There are three certainties in life: death, taxes and new fitness fads. If you watch any late night infomercials (really you should be getting sleep, the forgotten health tonic) you’ll be bombarded by pitches for the latest gym equipment, fitness videos and diet shake plans.
These health fads are also cyclical: apple cider vinegar in the morning was a big one in the ‘70s. Keto diet? That was being used as a treatment for diabetes and epilepsy in the 1920s. But there’s one technique has been around longer than any other, and it doesn’t even require you to buy a single lemon.
Doctors continue to endorse one tried and true method for staying healthy; watch what you eat and exercise. But a healthy diet may have a lot to do with when you’re eating as well as what you’re eating.
Fasting at certain times of the year or day has been part of worship for many religions around the globe. It’s also a regular natural state for hunter gatherers across the ages; food was not always on hand and a small meal a day would be lucky in winter.

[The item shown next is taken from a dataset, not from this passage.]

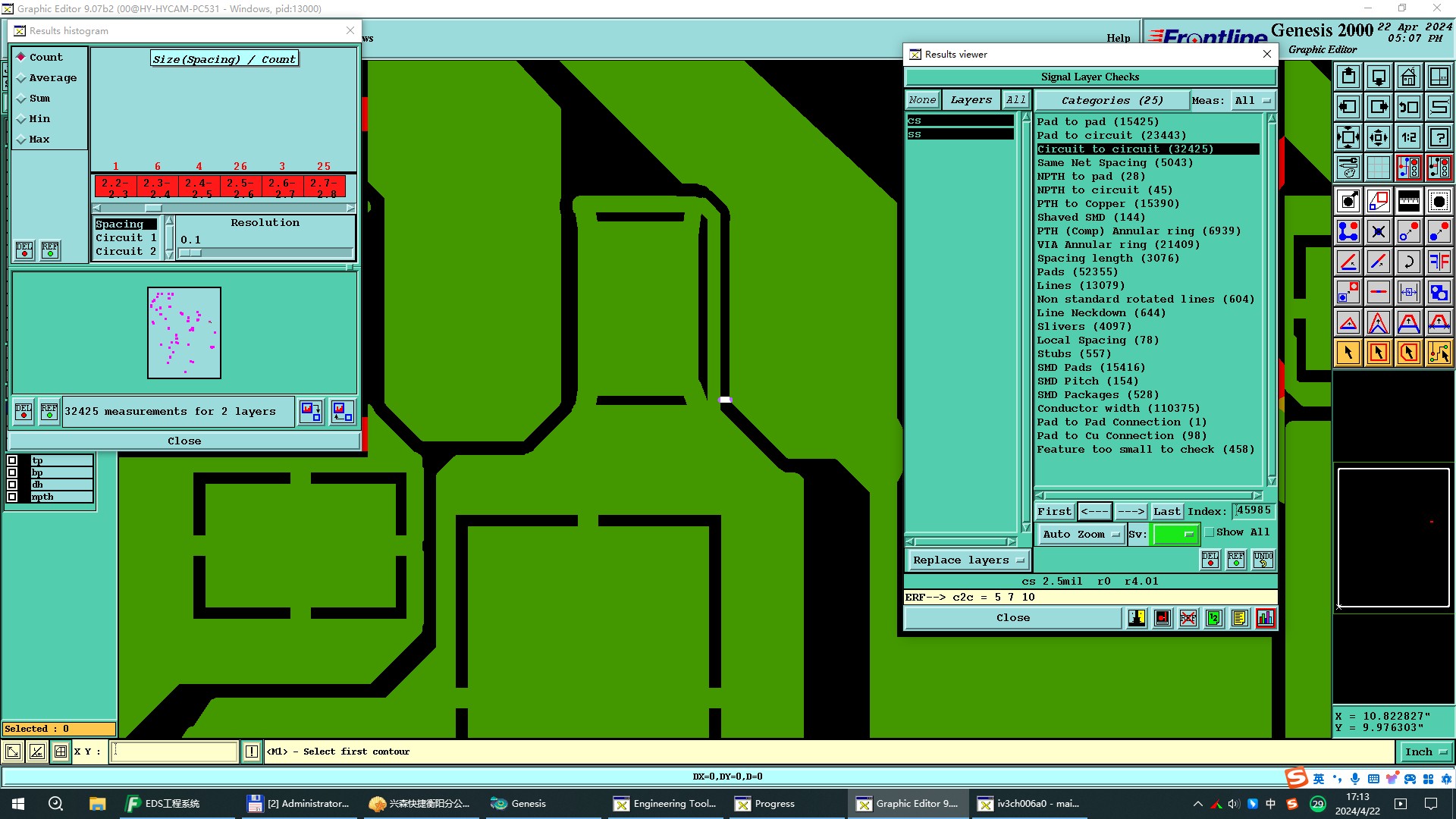
Task: Click the DEL icon in Results viewer
Action: [1210, 560]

While intermittent fasting could be called a ‘fad,’ one aspect that makes it doubly interesting is it has been shown to stimulate something known as ‘autophagy’.
Autophagy is the body’s natural method of cleansing itself by stripping dead, diseased, or worn-out cells and recycling those molecules for energy or to make new cell parts. Scientists have studied the process and found autophagy is linked to reduced inflammation, improved immune system and lowering the risk of diabetes, heart disease and neurodegenerative diseases like Alzheimer’s and Parkinson’s.
Autophagy also kicks in under mild stresses such as during moderate to intense exercise: another reason to get out there and pound the pavement or lift a few weights.
Of course, any changes to your diet should be discussed and planned with the help of a health professional, as intermittent fasting is not suitable for all people.